==== SOURCE MATERIAL
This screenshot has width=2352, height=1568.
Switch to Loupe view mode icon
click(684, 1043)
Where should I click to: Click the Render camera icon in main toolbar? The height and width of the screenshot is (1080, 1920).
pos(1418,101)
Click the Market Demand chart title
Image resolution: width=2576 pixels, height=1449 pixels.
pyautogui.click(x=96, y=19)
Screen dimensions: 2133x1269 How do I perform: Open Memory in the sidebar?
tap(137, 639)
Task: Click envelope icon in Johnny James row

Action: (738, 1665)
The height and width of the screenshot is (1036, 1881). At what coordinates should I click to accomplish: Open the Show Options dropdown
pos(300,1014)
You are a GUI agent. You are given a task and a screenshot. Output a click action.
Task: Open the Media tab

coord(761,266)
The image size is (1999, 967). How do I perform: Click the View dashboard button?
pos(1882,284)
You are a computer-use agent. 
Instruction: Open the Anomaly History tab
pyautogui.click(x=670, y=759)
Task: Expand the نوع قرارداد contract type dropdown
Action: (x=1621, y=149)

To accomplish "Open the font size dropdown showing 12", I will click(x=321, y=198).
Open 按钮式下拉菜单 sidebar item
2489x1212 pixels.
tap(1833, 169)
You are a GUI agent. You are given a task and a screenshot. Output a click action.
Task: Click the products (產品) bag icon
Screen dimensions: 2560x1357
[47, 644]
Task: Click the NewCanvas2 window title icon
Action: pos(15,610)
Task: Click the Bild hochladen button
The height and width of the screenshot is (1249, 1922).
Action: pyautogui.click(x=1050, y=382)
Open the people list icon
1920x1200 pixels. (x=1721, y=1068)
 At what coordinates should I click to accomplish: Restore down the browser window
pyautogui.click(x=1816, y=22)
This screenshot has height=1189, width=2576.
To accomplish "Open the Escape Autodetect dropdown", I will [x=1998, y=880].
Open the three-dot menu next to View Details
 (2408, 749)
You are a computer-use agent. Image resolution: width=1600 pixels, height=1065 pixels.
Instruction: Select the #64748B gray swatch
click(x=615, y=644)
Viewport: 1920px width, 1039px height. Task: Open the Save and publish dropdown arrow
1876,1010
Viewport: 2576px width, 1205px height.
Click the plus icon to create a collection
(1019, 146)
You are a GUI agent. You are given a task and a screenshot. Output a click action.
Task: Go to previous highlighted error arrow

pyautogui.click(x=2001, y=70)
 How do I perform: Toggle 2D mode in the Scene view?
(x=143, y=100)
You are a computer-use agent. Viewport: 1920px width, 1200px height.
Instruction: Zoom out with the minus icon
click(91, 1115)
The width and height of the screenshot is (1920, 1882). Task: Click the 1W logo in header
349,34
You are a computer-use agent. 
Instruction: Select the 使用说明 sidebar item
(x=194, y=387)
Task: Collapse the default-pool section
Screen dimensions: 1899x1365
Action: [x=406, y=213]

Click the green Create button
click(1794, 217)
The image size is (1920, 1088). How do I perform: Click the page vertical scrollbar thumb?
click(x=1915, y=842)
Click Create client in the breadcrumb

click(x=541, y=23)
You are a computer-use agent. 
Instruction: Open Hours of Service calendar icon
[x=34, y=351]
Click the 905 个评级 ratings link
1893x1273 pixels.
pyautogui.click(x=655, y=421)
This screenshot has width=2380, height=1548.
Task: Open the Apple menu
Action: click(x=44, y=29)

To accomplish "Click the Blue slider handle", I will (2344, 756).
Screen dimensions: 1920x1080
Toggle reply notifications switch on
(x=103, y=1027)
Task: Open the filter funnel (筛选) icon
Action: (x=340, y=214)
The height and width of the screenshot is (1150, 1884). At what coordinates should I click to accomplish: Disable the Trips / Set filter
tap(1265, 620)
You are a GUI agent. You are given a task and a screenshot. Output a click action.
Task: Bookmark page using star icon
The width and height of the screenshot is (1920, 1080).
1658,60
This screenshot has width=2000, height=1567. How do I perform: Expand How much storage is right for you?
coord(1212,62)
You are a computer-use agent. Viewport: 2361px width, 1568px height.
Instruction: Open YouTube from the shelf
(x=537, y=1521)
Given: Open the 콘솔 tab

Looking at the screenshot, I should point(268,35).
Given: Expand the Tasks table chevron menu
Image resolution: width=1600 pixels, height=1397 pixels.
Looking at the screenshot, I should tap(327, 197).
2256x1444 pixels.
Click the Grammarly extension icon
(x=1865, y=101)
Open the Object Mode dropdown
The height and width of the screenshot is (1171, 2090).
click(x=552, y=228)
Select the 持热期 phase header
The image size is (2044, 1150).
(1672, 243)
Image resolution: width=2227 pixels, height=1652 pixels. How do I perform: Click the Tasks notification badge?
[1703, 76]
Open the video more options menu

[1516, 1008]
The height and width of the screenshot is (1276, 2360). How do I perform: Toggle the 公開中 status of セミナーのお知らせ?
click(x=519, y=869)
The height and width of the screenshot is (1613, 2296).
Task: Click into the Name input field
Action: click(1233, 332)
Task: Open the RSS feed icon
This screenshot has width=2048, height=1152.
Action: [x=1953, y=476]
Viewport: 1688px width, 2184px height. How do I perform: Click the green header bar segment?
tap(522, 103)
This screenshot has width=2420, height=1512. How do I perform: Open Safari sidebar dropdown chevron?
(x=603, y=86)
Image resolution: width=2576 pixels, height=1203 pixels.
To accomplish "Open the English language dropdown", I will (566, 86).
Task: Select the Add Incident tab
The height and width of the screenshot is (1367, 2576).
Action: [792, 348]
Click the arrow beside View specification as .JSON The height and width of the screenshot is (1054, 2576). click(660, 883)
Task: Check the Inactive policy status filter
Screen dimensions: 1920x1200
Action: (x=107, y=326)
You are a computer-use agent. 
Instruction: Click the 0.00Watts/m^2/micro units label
========
Each line holding the word "will" must be copied from the data.

RESULT OF THIS TASK:
To accomplish "Open the font size dropdown showing 12", I will click(x=321, y=198).
To accomplish "Open the Escape Autodetect dropdown", I will [x=1998, y=880].
To accomplish "Click the Blue slider handle", I will (2344, 756).
To accomplish "Open the English language dropdown", I will (566, 86).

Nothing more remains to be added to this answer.